Reputation: 100
I have got data with observations in rows. There are an outcome variable y (dbl) as well as multiple factors, herein called f_1 and f_2. The latter denote conditions of an experiment. The data situation is mirrored by the following minimal example:
set.seed(123)
y = rnorm(10)
f_1 = factor(rep(c("A", "B"), 5))
f_2 = factor(rep(c("C", "D"), each = 5))
dat <- data.frame(y, f_1, f_2)
I would like to compute mean values of y for groups defined by f_1 and f_2. Importantly, I do not want a mean value for each combination of f_1 and f_2, but mean values based on f_1 on the one hand and mean values values based on f_2 on the other hand. These should be saved as factors in dat, where each observation has a mean_f_1 (mean value when data is grouped according to f_1) and mean_f_2 (mean value when data is grouped according to f_2). The labels of the new factors mean_f_1 and mean_f_2 should correspond to the values = labels of f_1 and f_2. The labels have a meaning. Thus, a mean calculated for group "A" (from f_1) should keep the label "A" (in mean_f_1). The number of condition variables f_... in the original data is higher than 2. Thus, I would like to not repeat code for each factor (see I).
I have come up with two approaches. The first (I; group_by approach) gives the desired result. But repeats code for each factor.
I) group_by approach
library(dplyr)
dat %>%
group_by(f_1) %>%
mutate(mean_f_1 = factor(mean(y), label = unique(f_1))) %>%
group_by(f_2) %>%
mutate(mean_f_2 = factor(mean(y), label = unique(f_2)))
In other words, repeating the 'group_by - mutate' statements for each factor seems avoidable. I did not manage to use across() here.
The other approach (II; ave approach) avoids code repetition, but wont assign factor labels. Assigning factor labels using unique() messed up the order of labels in the original data.
II) ave approach
dat %>% mutate(across(starts_with("f"),
~ ave(y, .x, FUN = mean),
.names = "mean_{.col}"))
Do you have an idea how to ...
A dplyr solution is preferred.
Upvotes: 2
Views: 80
Reputation: 6941
To avoid repeating code for each factor, I suggest iterating over factors. Something like:
library(dplyr)
factors = c("f_1", "f_2")
for(ff in factors){
new_col = paste0("mean_",ff)
dat <- dat %>%
group_by(!!sym(ff)) %>%
mutate(!!sym(new_col) := factor(mean(y), label = unique(!!sym(ff))))
}
This produces identical output to your group_by
approach. To scale up to more columns, add these to the factors
array and the code will iterate overthem.
The !!sym(.)
is used to turn a character string into a column name. There are several other ways to do this, see the programming with dplyr vignette for other options. The unusual assignment operator :=
has the same behavior as =
except it can accept some prep on the left-hand-side.
Upvotes: 1

- - -

» **YOUR TASKS**
A. Answer these questions using the thread.
(i) Which approach avoids code repetition but won't assign factor labels?
(ii) According to the reply, what is !!sym(.) used for?
(iii) What seed value is set in the minimal example?
B. Reproduce the part of the thread between "The other approach" and "solution is preferred.", inclusive.

- - -

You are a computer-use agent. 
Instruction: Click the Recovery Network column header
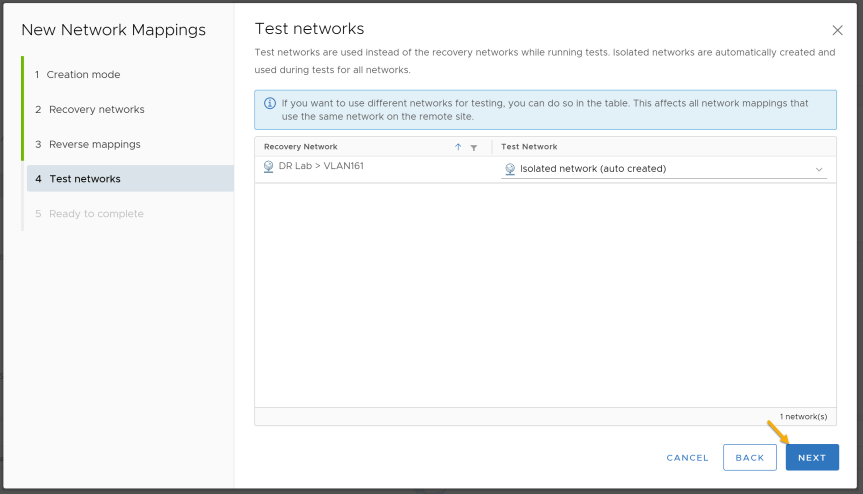pos(301,147)
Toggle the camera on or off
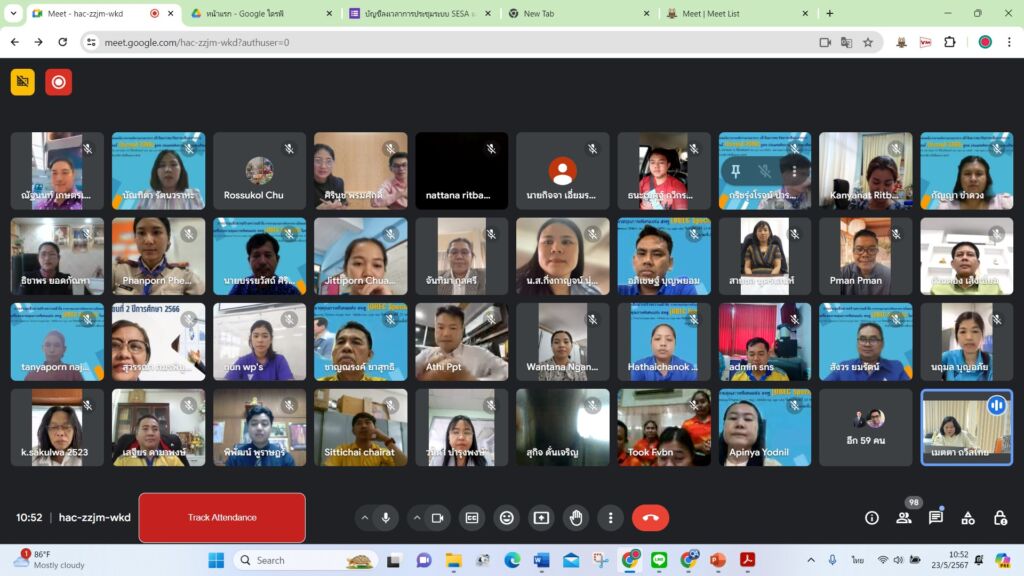This screenshot has width=1024, height=576. pyautogui.click(x=437, y=518)
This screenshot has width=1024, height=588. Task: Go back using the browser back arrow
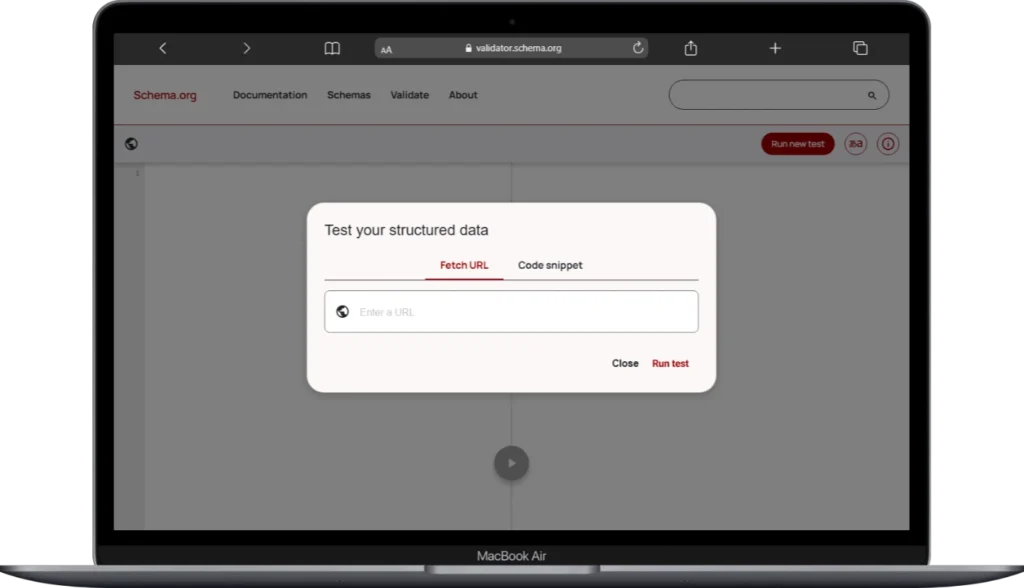click(x=163, y=48)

- - -

» **RESULTS OF THE TASKS**
A.
(i) The ave approach (II).
(ii) To turn a character string into a column name.
(iii) 123.

B.
The other approach (II; ave approach) avoids code repetition, but wont assign factor labels. Assigning factor labels using unique() messed up the order of labels in the original data.
II) ave approach
dat %>% mutate(across(starts_with("f"),
~ ave(y, .x, FUN = mean),
.names = "mean_{.col}"))
Do you have an idea how to ...
A dplyr solution is preferred.